• WORK INSTRUCTIONS:
Output the lines of the entries as a JSON list of strings, one string per line and no blank lines, from the line containing "How do I perform: Click the Publish button?" through the end of the entries, both ends included. Leave the pictures out.

• RAW RECORDS:
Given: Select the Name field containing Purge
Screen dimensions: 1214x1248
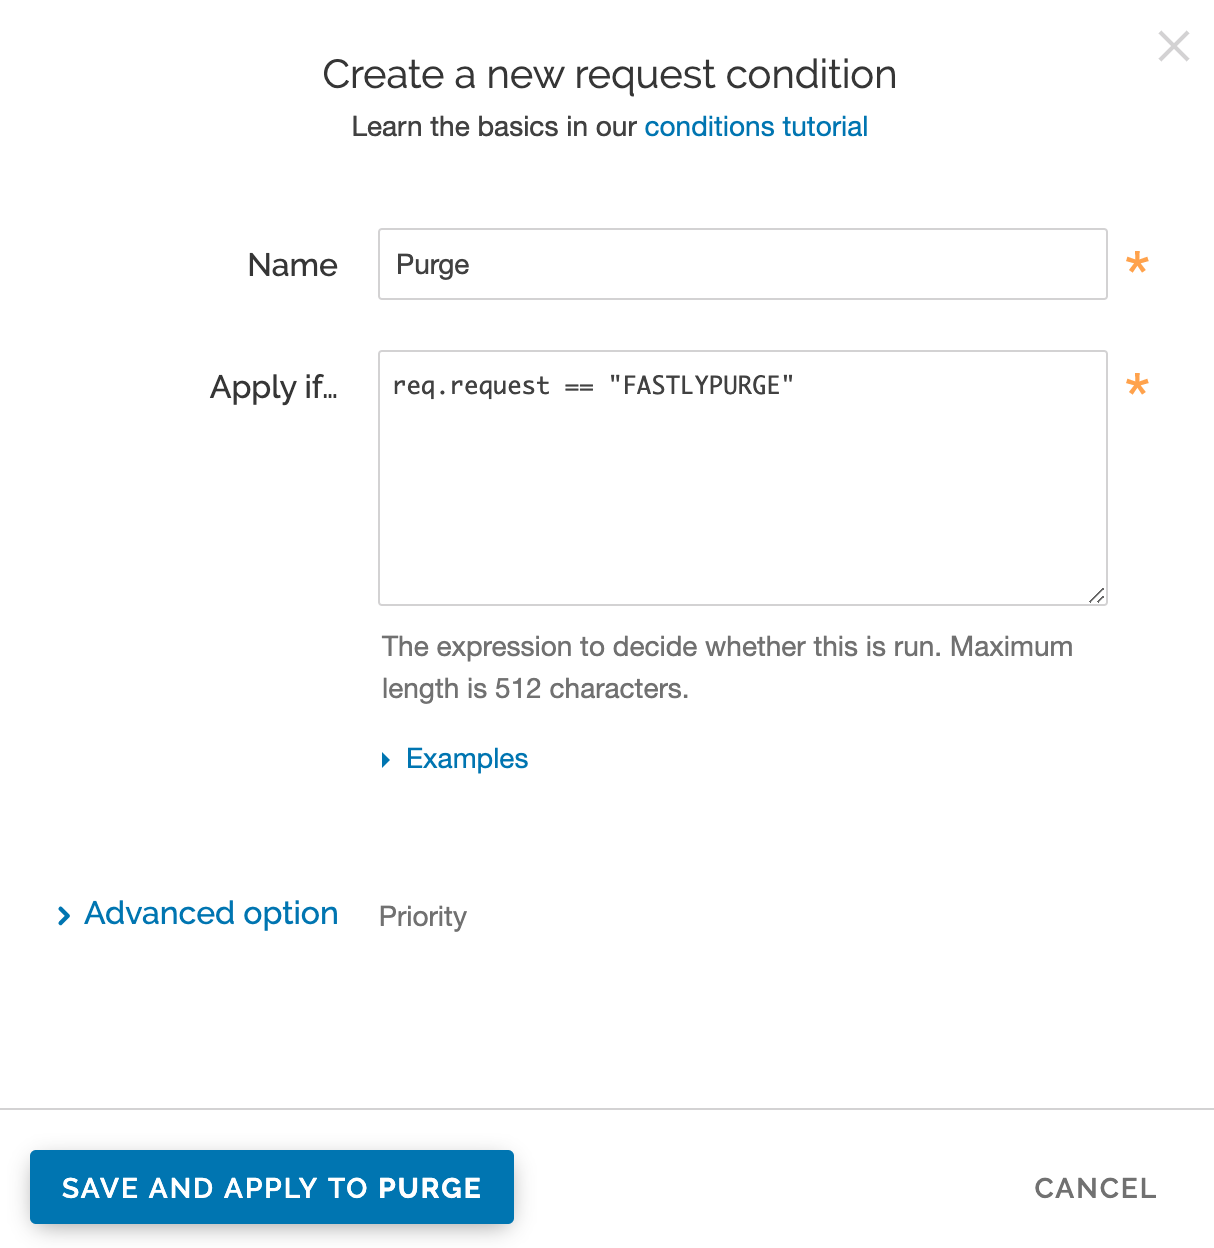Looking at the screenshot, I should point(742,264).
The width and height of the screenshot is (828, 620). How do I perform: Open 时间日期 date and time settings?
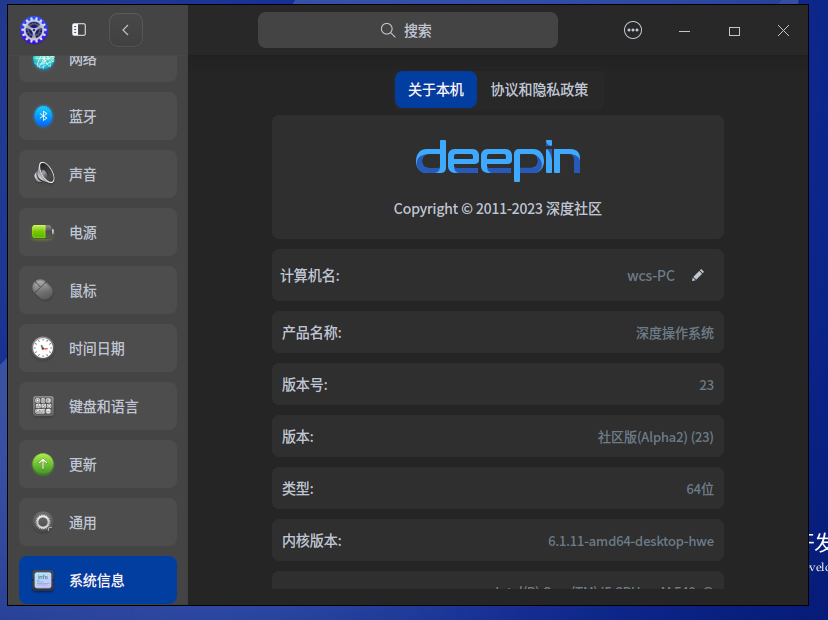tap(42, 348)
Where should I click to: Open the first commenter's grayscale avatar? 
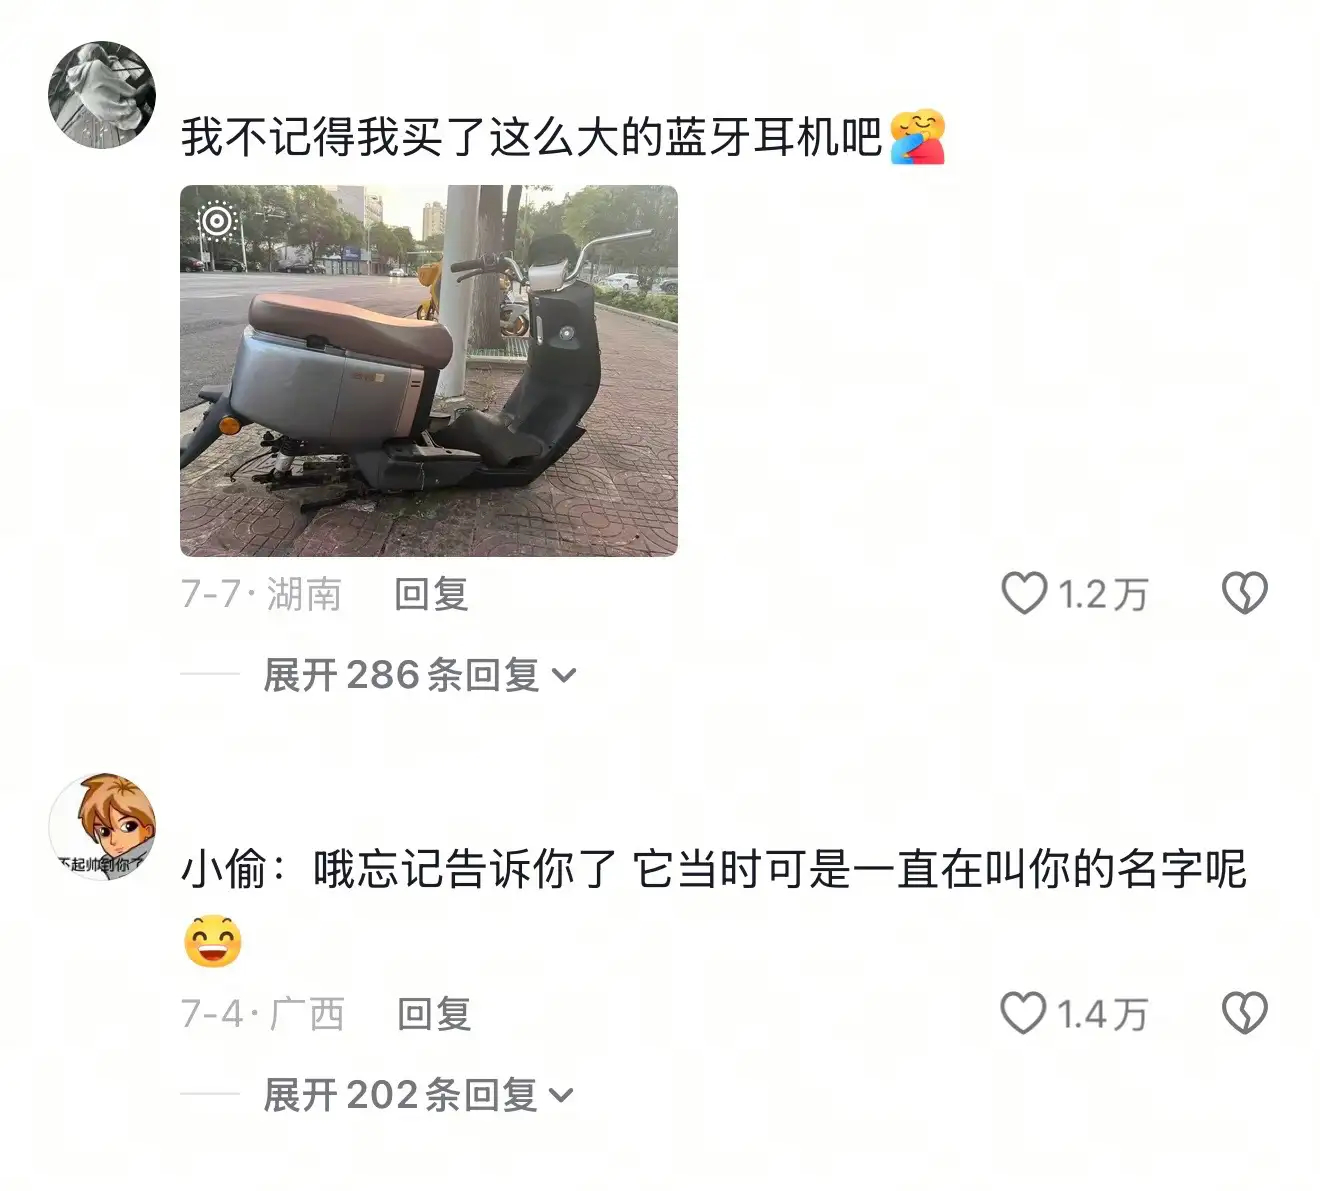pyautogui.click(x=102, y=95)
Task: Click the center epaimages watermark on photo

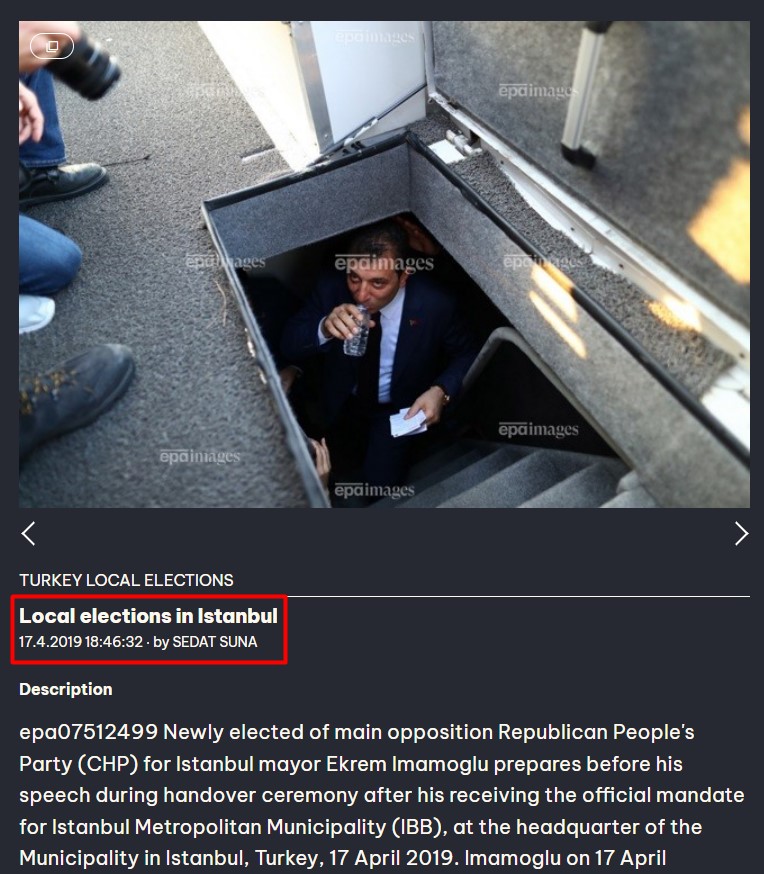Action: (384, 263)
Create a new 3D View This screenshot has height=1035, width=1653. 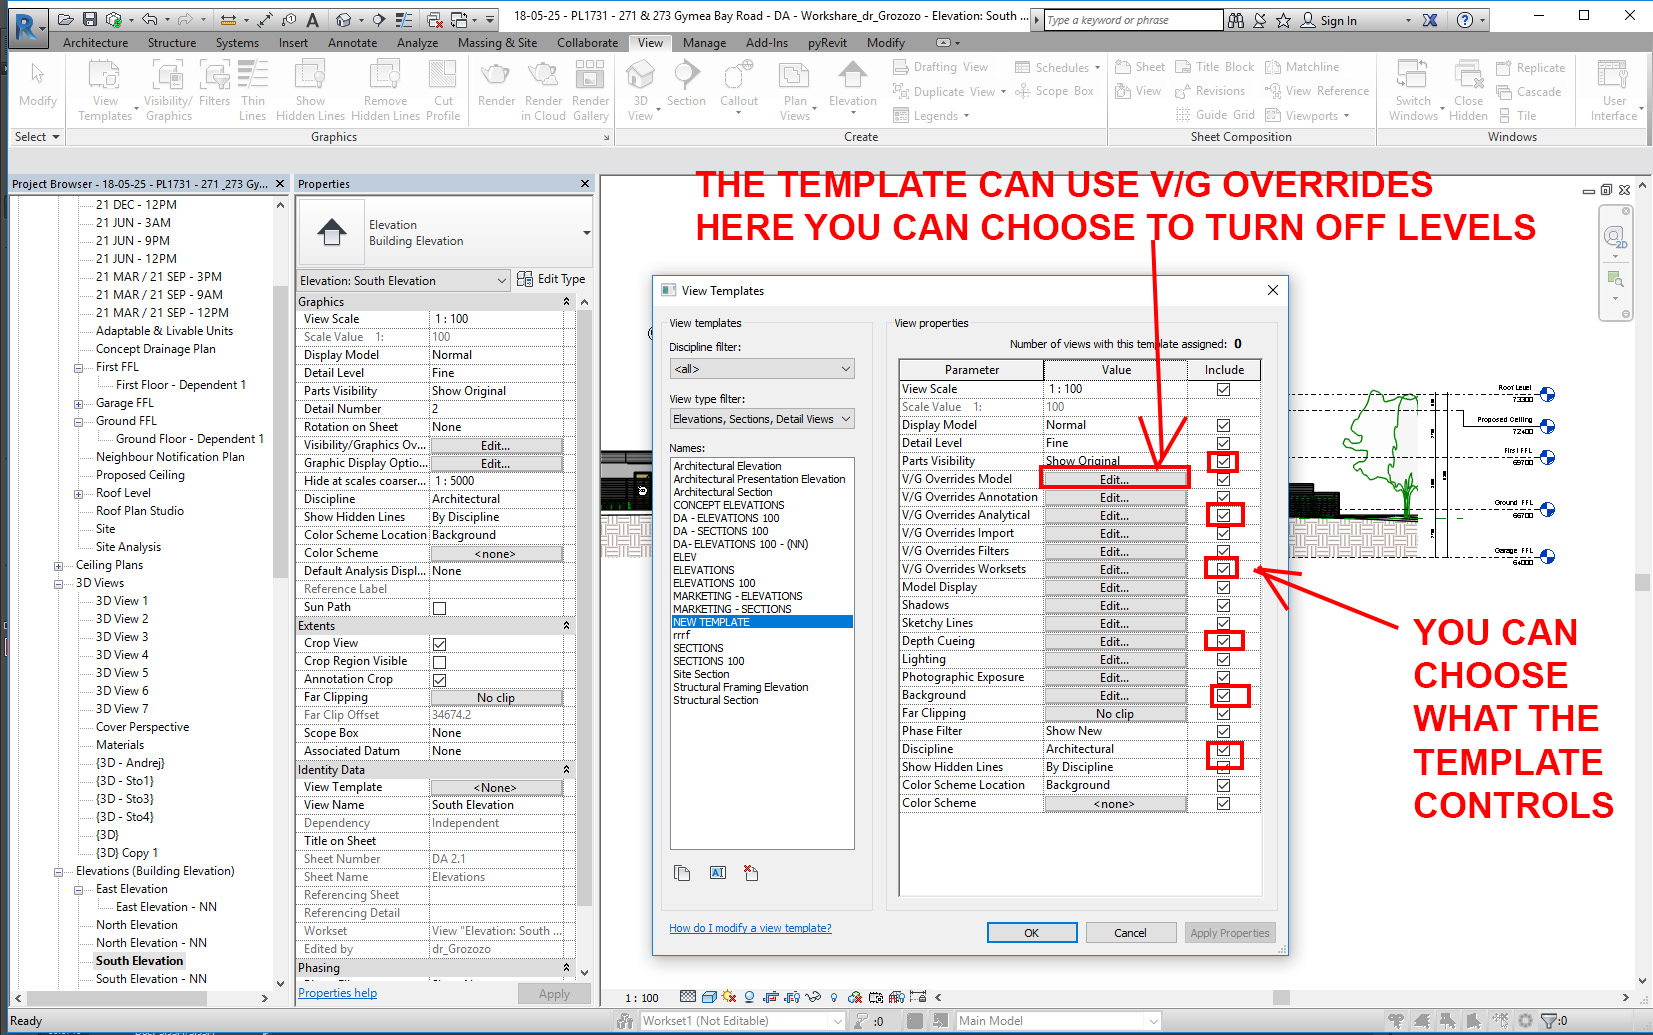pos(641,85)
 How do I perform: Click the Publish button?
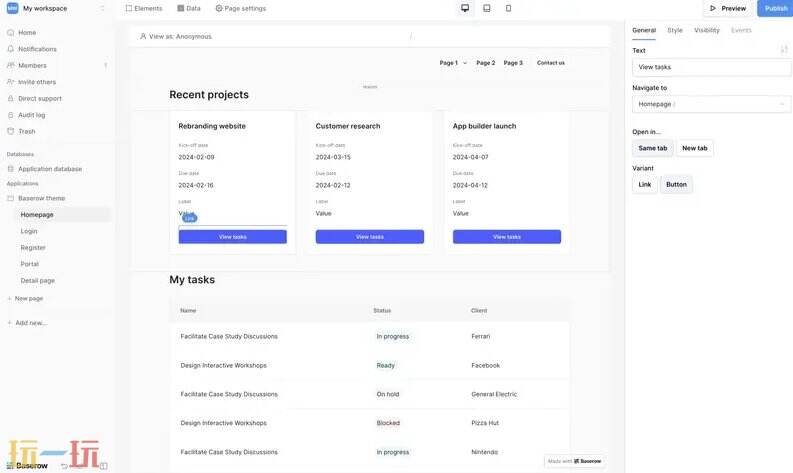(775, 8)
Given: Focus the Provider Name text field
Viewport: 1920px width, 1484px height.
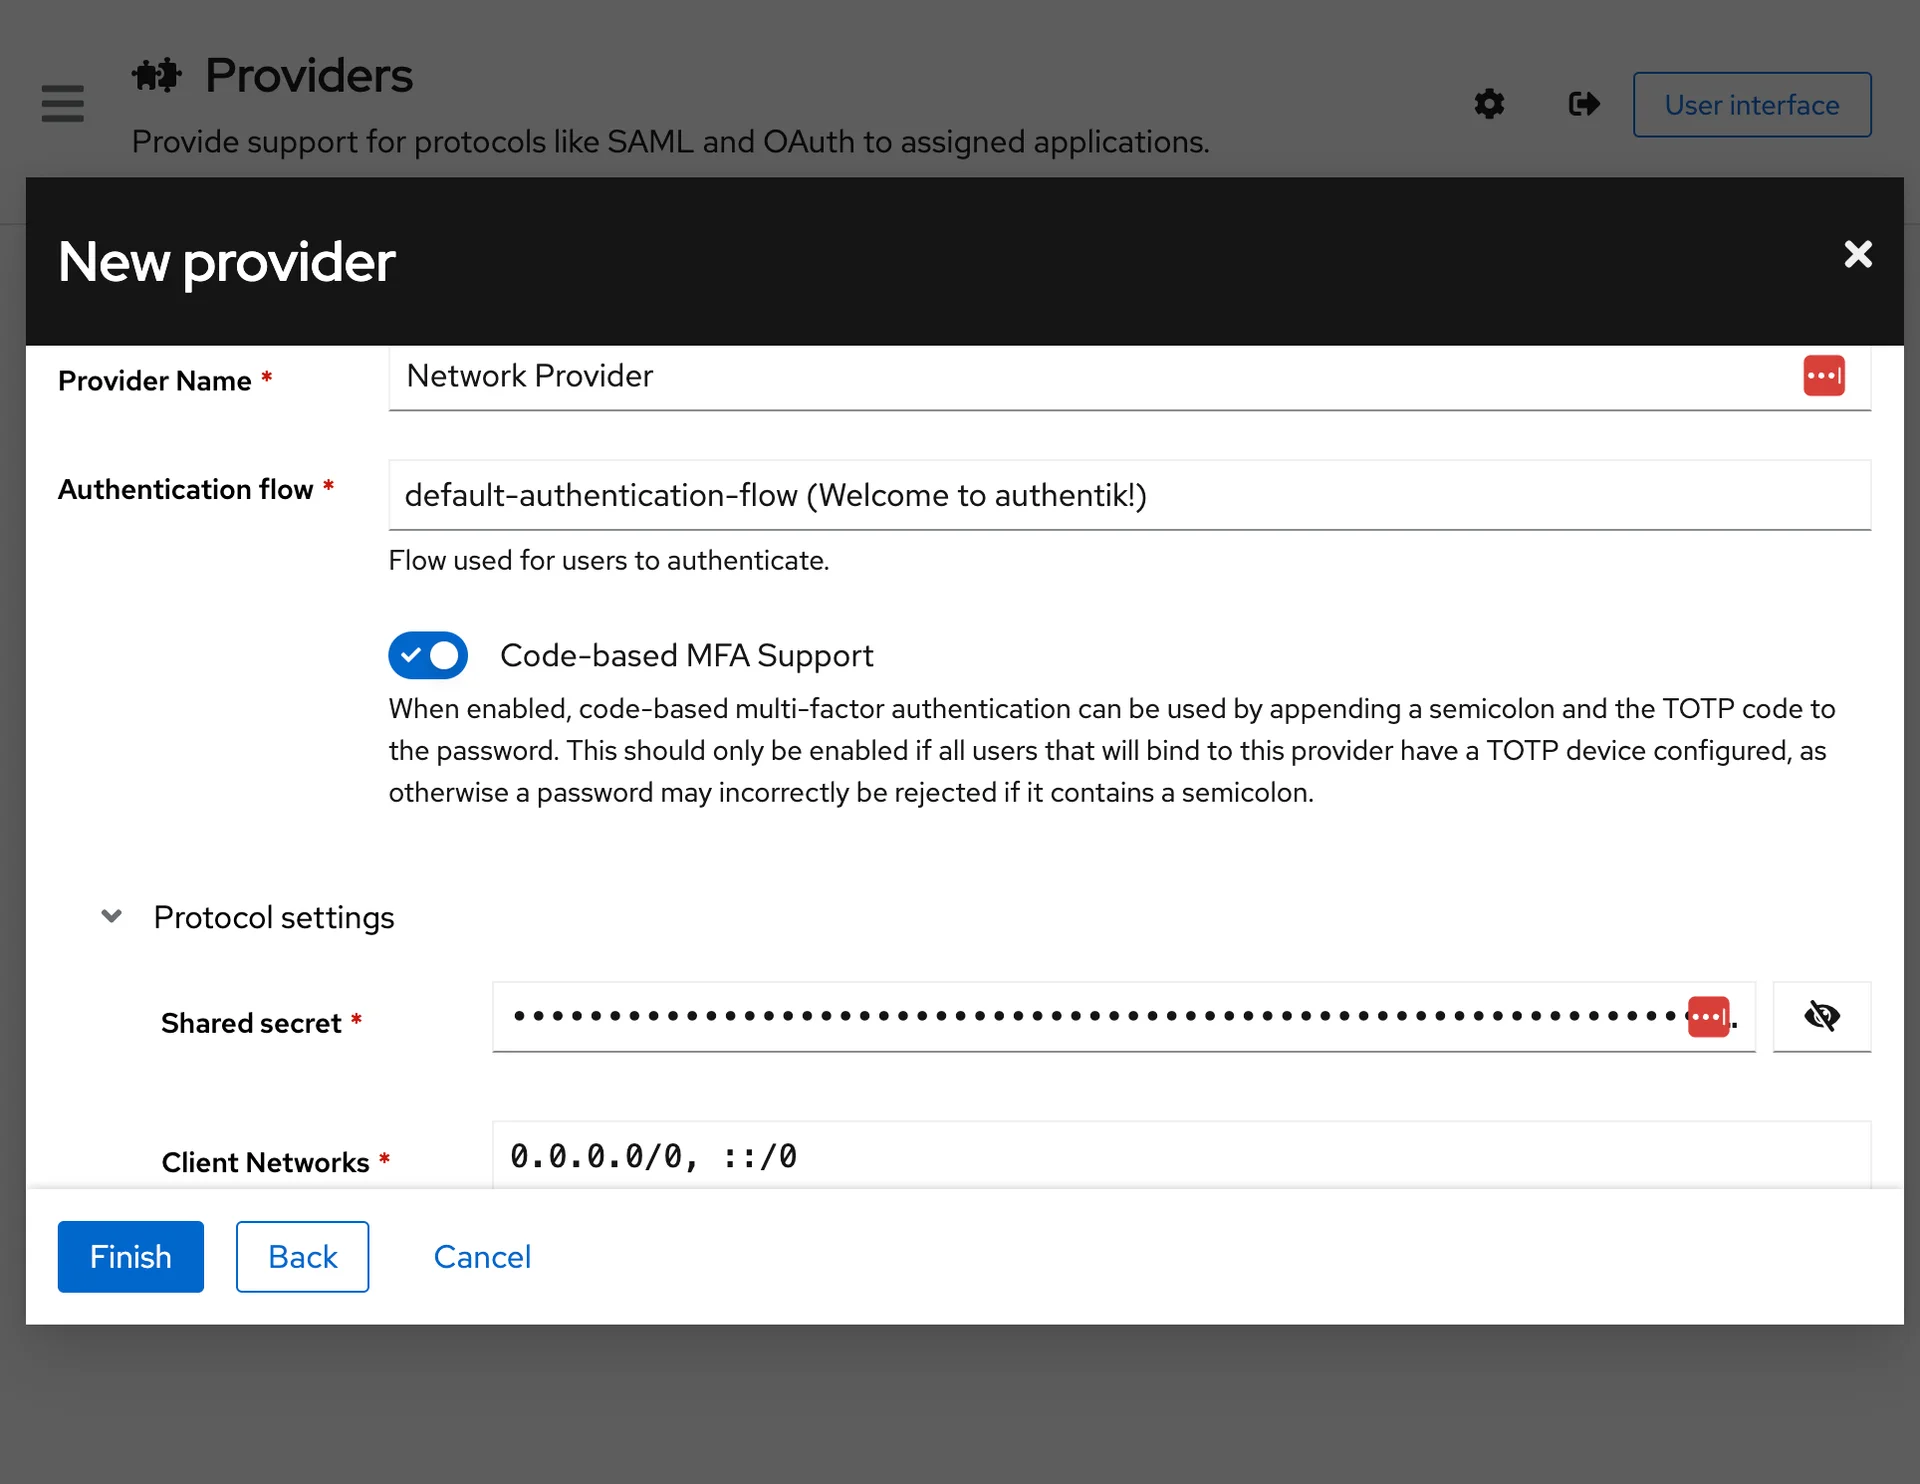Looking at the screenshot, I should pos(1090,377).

• TASK OUTPUT:
[
  " How do I perform: Click the Publish button?",
  "(775, 8)",
  "Given: Focus the Provider Name text field",
  "Viewport: 1920px width, 1484px height.",
  "Looking at the screenshot, I should pos(1090,377)."
]